С каждым днём она становилась всё более зависимой от этих веществ. Вначале она пыталась контролировать ситуацию, ограничивая дозы и стараясь справляться с болью в бедре без таблеток. Но вскоре контроль ускользнул от неё. Обезболивающие, которые, когда-то служили ей утешением, стали источником мнимой безопасности и спокойствия. Элизабет начала осознавать, что без них она не может функционировать — ни физически, ни эмоционально. Она теряла интерес к жизни, к людям вокруг, и даже к своей мечте о танце.
Расплата натурой не казалась ей отвратительной. Скорее, меньшим из двух зияющих зол. Элизабет и по сей день терзала себя за то, что в тот роковой час не оказалась рядом с матерью.
– Я дам тебе время подумать, – вновь эта хищная, ничего доброго не сулящая улыбка скользнула по его лицу. – Буквально пару минут, отлучусь по нужде.
Девушка не заметила, как Плат кивнул блондину, и потому, когда тот отвернулся, в ней робко затеплилась надежда. Но стоило Плату сделать шаг в сторону, как навстречу двинулся блондин. И вот его улыбка, казалось, искрилась добротой, пока стальной хваткой он не сжал ее лицо. В этот миг серые глаза вспыхнули волчьим голодом, а губы скривились в омерзительной ухмылке.

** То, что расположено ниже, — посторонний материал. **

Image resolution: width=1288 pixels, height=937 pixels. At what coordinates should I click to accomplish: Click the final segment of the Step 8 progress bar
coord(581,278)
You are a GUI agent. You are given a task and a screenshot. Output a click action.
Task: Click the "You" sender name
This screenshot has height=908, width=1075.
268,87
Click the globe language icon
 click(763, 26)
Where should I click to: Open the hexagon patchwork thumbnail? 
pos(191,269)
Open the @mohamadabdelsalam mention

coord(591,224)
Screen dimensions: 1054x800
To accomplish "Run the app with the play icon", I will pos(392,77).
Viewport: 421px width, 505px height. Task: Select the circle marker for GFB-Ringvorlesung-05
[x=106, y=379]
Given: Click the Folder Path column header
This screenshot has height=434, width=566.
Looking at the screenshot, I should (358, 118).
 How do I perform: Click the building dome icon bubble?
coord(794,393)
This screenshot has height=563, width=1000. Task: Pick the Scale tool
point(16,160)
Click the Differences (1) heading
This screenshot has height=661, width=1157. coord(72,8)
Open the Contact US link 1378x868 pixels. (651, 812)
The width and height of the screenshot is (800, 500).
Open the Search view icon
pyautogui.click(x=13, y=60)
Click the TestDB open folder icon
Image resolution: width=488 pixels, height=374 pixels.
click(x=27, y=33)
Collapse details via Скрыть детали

Резко дернув ее лицо вбок, блондин обжег кожу от ключицы до уха горячим языком, вызвав приступ тошноты. Она была беспомощна: руки связаны, голову крепко держал брюнет, чья рука уже бесцеремонно задирала подол платья.
Лизи всхлипнула, в отчаянной попытке воззвать к их человечности, но в ответ услышала лишь холодное:
– Пикнешь – присоединятся те двое, – кивок за спину и самодовольная ухмылка.